*Task prompt:*
Find the lines of data that contain the string "will", then list them.
____________
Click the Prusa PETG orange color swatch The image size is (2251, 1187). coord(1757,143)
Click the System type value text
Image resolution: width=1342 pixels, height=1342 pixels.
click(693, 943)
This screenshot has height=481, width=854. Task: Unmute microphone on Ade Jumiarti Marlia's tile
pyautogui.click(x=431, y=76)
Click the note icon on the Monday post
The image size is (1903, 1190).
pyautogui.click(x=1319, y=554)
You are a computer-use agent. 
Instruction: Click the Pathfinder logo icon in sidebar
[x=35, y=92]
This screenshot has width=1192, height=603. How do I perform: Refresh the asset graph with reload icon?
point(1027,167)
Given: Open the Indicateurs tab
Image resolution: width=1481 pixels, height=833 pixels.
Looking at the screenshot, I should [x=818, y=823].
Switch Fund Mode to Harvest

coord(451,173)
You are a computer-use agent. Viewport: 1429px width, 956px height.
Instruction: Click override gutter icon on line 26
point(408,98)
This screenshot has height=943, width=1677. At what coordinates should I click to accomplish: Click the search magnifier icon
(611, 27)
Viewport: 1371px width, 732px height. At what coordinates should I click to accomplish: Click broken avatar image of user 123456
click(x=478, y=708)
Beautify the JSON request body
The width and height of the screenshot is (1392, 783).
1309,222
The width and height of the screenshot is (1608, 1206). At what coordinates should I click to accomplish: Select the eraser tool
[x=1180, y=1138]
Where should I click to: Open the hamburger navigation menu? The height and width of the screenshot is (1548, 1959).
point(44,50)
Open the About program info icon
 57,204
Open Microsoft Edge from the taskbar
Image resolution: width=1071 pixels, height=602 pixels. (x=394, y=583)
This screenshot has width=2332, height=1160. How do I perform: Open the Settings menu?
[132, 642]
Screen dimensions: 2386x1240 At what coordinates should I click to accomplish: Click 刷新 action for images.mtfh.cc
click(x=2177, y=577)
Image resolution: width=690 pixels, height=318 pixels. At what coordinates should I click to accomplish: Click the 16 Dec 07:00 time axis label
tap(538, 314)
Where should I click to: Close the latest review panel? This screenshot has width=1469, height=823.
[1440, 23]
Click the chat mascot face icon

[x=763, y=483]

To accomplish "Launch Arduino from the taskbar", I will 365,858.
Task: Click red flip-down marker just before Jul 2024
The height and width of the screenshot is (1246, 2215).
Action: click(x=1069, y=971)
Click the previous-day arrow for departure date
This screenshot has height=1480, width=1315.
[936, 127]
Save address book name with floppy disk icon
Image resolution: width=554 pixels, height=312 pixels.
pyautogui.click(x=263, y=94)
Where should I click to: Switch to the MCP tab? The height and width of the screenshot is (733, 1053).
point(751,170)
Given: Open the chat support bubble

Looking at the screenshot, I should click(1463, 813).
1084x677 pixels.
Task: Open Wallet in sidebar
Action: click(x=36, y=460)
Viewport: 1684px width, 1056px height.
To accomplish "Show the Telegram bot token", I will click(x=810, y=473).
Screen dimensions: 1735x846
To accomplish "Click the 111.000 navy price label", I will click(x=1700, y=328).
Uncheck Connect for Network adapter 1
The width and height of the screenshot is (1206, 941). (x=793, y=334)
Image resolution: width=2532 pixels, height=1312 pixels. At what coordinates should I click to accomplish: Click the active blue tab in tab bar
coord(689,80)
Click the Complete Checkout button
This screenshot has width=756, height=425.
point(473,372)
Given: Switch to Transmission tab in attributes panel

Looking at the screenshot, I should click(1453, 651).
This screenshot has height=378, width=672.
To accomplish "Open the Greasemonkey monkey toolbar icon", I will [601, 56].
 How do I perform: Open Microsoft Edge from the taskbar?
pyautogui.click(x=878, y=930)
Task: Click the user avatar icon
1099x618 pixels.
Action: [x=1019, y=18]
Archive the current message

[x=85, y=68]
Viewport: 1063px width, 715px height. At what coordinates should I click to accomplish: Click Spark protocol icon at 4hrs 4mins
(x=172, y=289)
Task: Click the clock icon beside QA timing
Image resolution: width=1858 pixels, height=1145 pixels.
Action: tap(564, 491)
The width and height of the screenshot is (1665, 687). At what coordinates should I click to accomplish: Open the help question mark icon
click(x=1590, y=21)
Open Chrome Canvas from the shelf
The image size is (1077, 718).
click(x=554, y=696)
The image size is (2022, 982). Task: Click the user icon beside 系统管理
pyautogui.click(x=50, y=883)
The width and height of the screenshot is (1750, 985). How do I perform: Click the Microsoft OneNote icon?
____________
*Task solution:*
To accomplish "Launch Arduino from the taskbar", I will 365,858.
To accomplish "Show the Telegram bot token", I will click(x=810, y=473).
To accomplish "Click the 111.000 navy price label", I will click(x=1700, y=328).
To accomplish "Open the Greasemonkey monkey toolbar icon", I will [601, 56].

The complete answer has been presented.